— INSTRUCTIONS TO FOLLOW —
Could you repeat every record exactly as it appears?

— DATASET RECORDS —
►

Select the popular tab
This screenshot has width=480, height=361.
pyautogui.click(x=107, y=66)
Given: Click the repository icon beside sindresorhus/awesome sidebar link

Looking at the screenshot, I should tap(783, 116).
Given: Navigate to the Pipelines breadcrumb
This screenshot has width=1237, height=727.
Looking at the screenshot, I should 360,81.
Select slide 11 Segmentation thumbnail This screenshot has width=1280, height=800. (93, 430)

◄

— WRITTEN SOLUTION —
Select the popular tab
This screenshot has width=480, height=361.
pyautogui.click(x=107, y=66)
Given: Click the repository icon beside sindresorhus/awesome sidebar link

Looking at the screenshot, I should tap(783, 116).
Given: Navigate to the Pipelines breadcrumb
This screenshot has width=1237, height=727.
Looking at the screenshot, I should 360,81.
Select slide 11 Segmentation thumbnail This screenshot has width=1280, height=800. (93, 430)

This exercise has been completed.